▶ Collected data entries
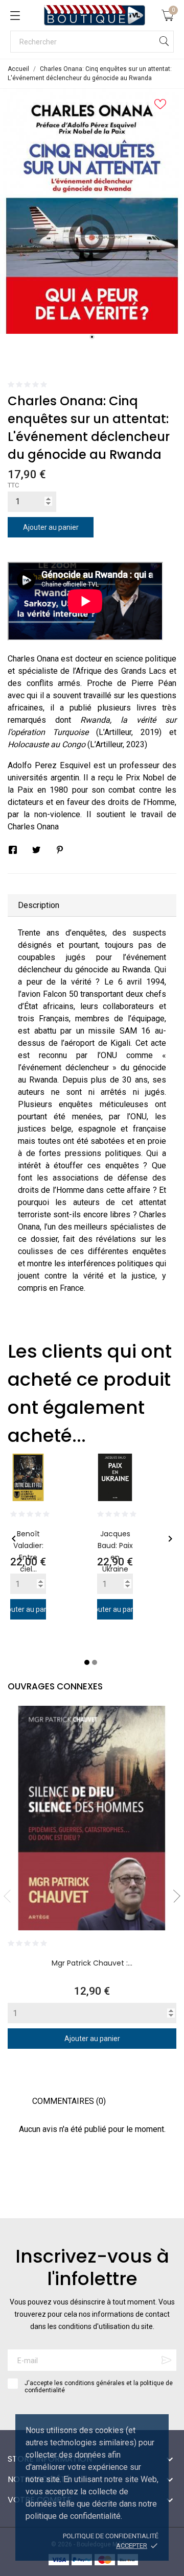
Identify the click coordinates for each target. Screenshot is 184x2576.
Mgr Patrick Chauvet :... (92, 1963)
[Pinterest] (60, 850)
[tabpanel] (92, 211)
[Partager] (13, 850)
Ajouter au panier (51, 527)
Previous (10, 1896)
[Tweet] (36, 850)
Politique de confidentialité (110, 2536)
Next (174, 1896)
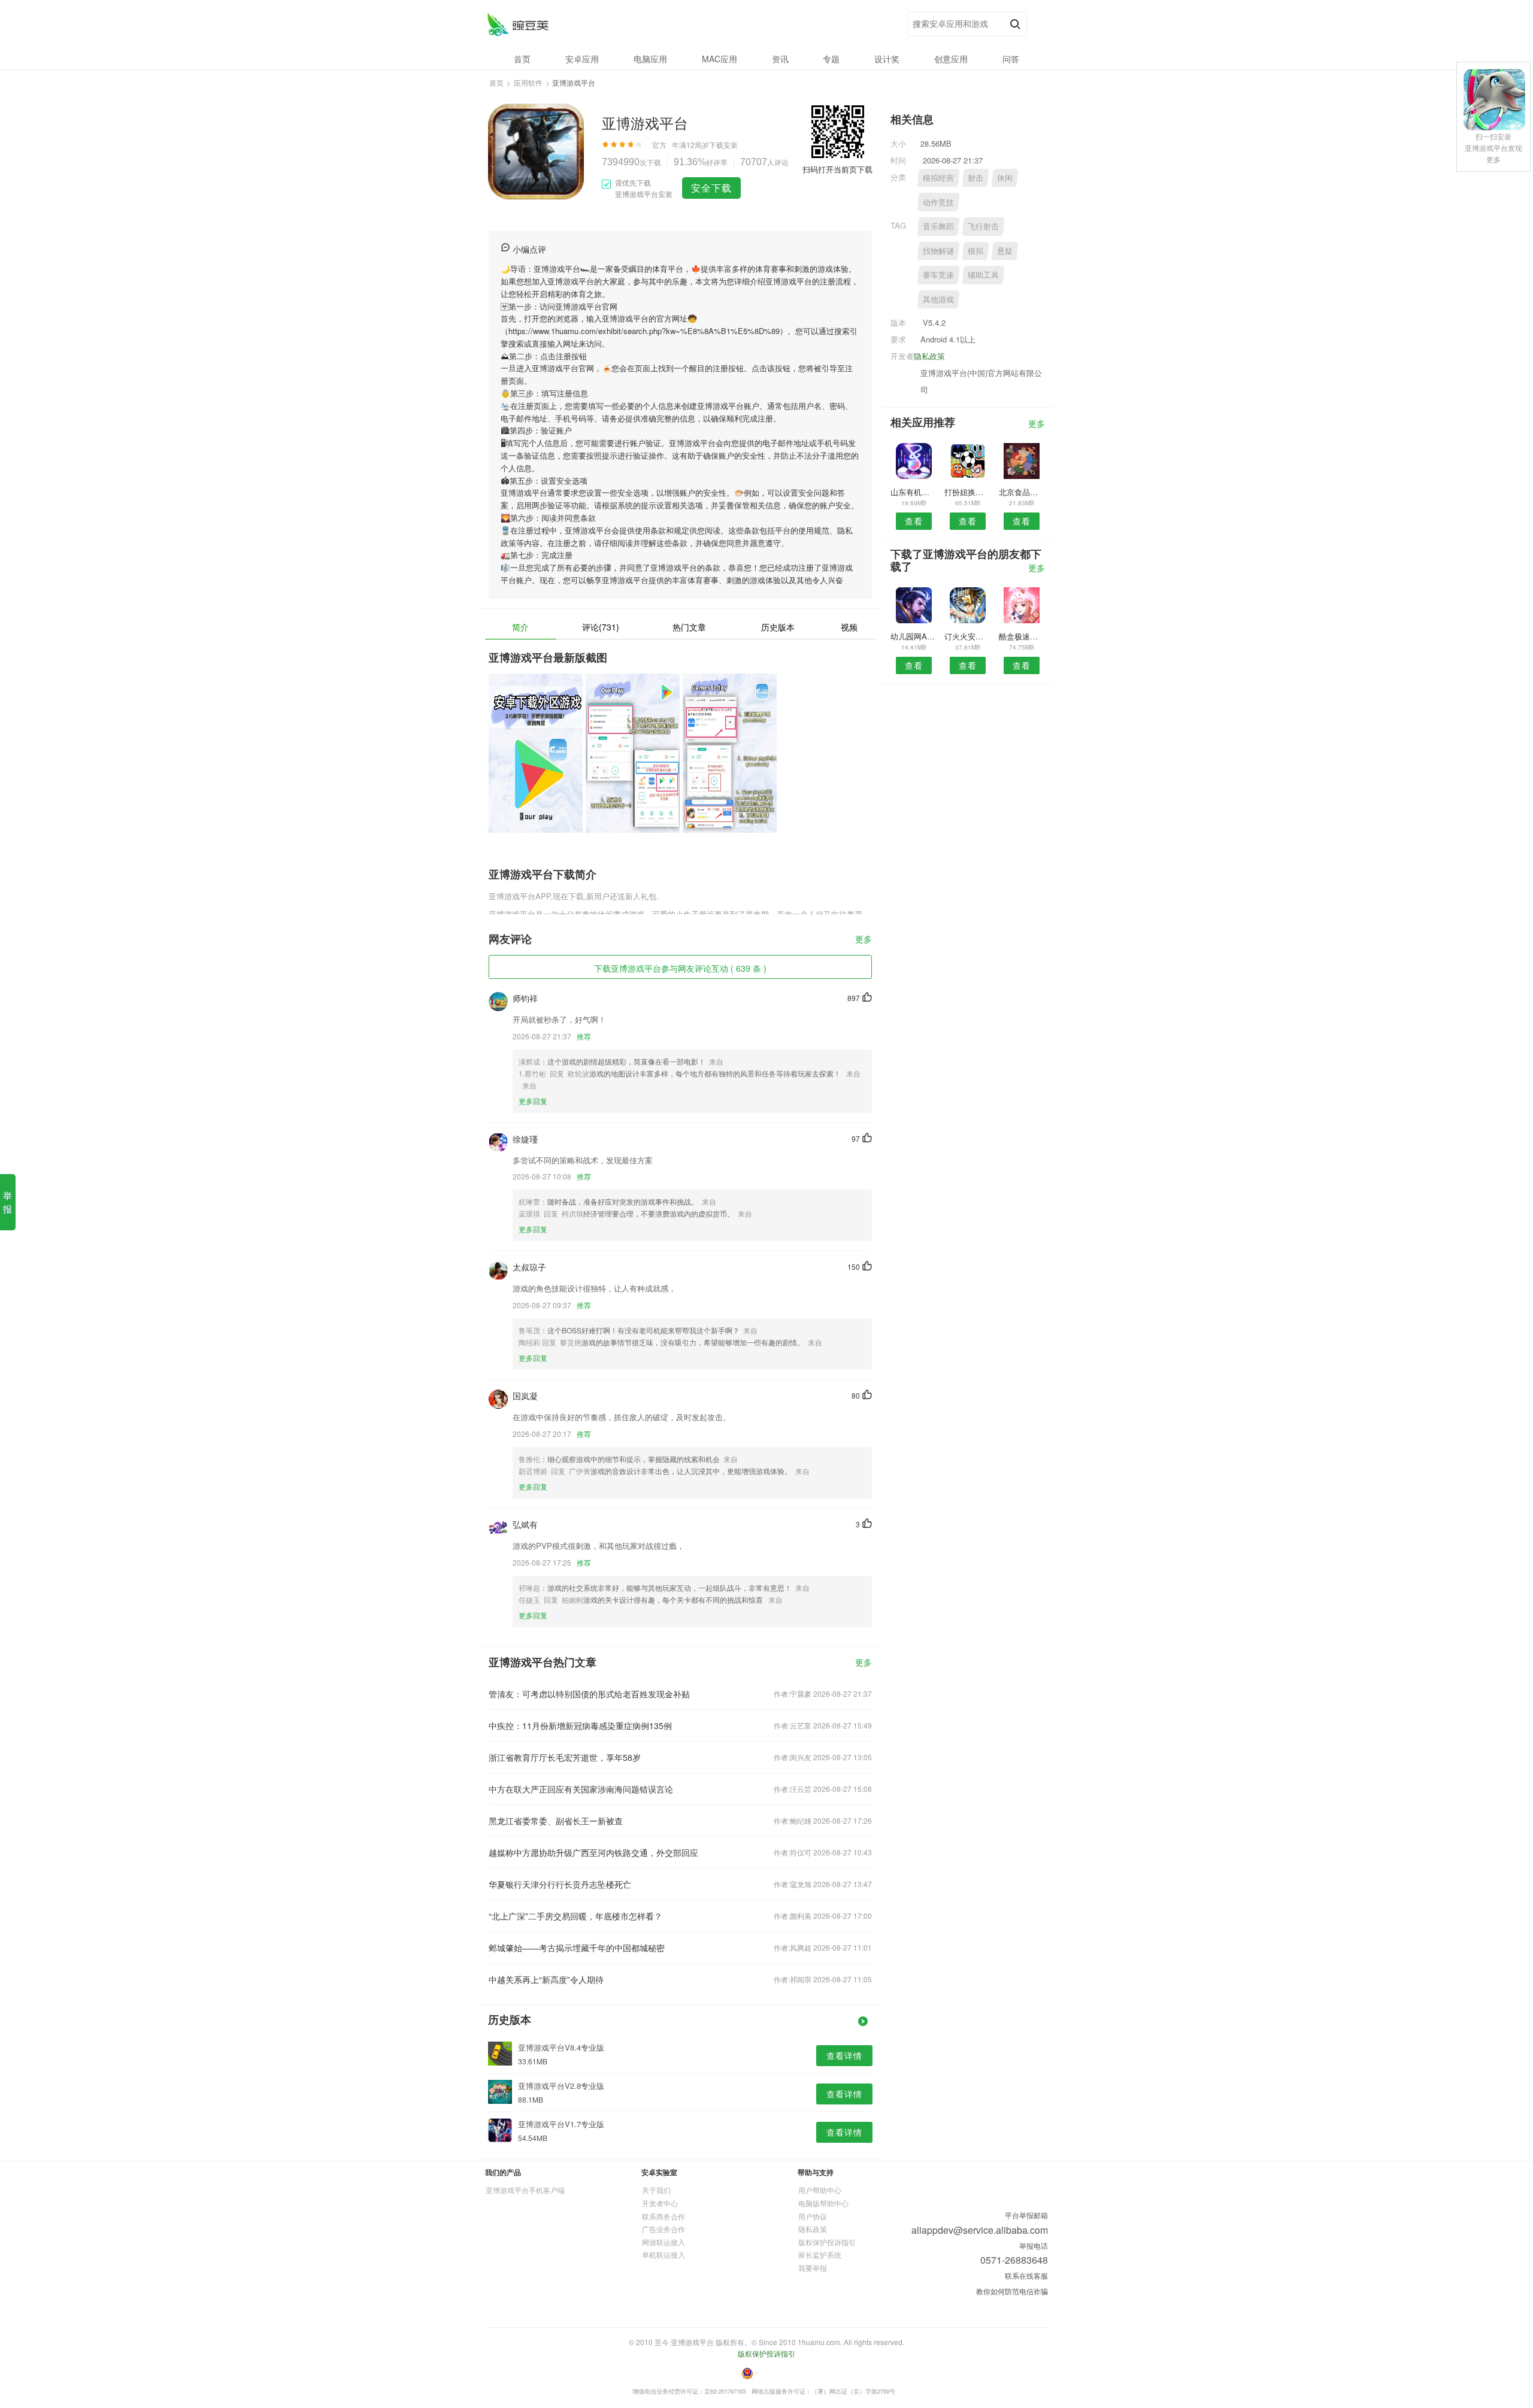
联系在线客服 (1026, 2275)
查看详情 (844, 2055)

▶ EXERCISE AIM
The line containing "[Tweet] (36, 850)" and every line after it, up to the last line of the data, should be returned exactly, without the pictures.

▶ WRITTEN ANSWER
[Tweet] (36, 850)
Politique de confidentialité (110, 2536)
Next (174, 1896)
联系在线客服 (1026, 2275)
查看详情 (844, 2055)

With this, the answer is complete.